**DATA RECORDS**
———
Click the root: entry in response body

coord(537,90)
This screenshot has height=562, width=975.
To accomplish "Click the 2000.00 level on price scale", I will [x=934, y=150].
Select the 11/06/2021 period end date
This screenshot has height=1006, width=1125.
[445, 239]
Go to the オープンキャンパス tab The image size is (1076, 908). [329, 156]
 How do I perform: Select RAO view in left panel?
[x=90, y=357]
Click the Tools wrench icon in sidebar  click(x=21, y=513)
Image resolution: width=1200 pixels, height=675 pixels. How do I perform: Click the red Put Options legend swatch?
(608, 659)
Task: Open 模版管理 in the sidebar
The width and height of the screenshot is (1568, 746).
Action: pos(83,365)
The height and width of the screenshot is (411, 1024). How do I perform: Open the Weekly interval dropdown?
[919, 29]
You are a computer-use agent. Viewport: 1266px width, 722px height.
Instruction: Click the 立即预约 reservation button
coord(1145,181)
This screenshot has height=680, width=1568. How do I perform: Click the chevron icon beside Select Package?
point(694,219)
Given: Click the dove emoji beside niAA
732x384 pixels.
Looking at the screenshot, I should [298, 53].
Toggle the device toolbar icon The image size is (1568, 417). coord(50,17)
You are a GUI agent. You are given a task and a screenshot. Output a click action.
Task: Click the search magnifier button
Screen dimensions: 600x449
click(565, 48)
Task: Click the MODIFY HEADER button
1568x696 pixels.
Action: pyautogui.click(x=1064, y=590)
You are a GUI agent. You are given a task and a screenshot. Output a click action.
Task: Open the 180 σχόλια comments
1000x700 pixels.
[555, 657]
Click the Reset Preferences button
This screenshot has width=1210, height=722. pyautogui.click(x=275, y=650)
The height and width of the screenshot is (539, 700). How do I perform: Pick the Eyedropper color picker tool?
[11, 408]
———
**EXERCISE DIRECTIONS**
Each line of the data is to be transcribed exactly.

**COMPLETED EXERCISE**
Click the root: entry in response body

coord(537,90)
This screenshot has height=562, width=975.
To accomplish "Click the 2000.00 level on price scale", I will [x=934, y=150].
Select the 11/06/2021 period end date
This screenshot has height=1006, width=1125.
[445, 239]
Go to the オープンキャンパス tab The image size is (1076, 908). [329, 156]
 How do I perform: Select RAO view in left panel?
[x=90, y=357]
Click the Tools wrench icon in sidebar  click(x=21, y=513)
Image resolution: width=1200 pixels, height=675 pixels. How do I perform: Click the red Put Options legend swatch?
(608, 659)
Task: Open 模版管理 in the sidebar
The width and height of the screenshot is (1568, 746).
Action: pos(83,365)
The height and width of the screenshot is (411, 1024). How do I perform: Open the Weekly interval dropdown?
[919, 29]
You are a computer-use agent. Viewport: 1266px width, 722px height.
Instruction: Click the 立即预约 reservation button
coord(1145,181)
This screenshot has height=680, width=1568. How do I perform: Click the chevron icon beside Select Package?
point(694,219)
Given: Click the dove emoji beside niAA
732x384 pixels.
Looking at the screenshot, I should [298, 53].
Toggle the device toolbar icon The image size is (1568, 417). coord(50,17)
You are a GUI agent. You are given a task and a screenshot. Output a click action.
Task: Click the search magnifier button
Screen dimensions: 600x449
click(565, 48)
Task: Click the MODIFY HEADER button
1568x696 pixels.
Action: pyautogui.click(x=1064, y=590)
You are a GUI agent. You are given a task and a screenshot. Output a click action.
Task: Open the 180 σχόλια comments
1000x700 pixels.
[555, 657]
Click the Reset Preferences button
This screenshot has width=1210, height=722. pyautogui.click(x=275, y=650)
The height and width of the screenshot is (539, 700). How do I perform: Pick the Eyedropper color picker tool?
[11, 408]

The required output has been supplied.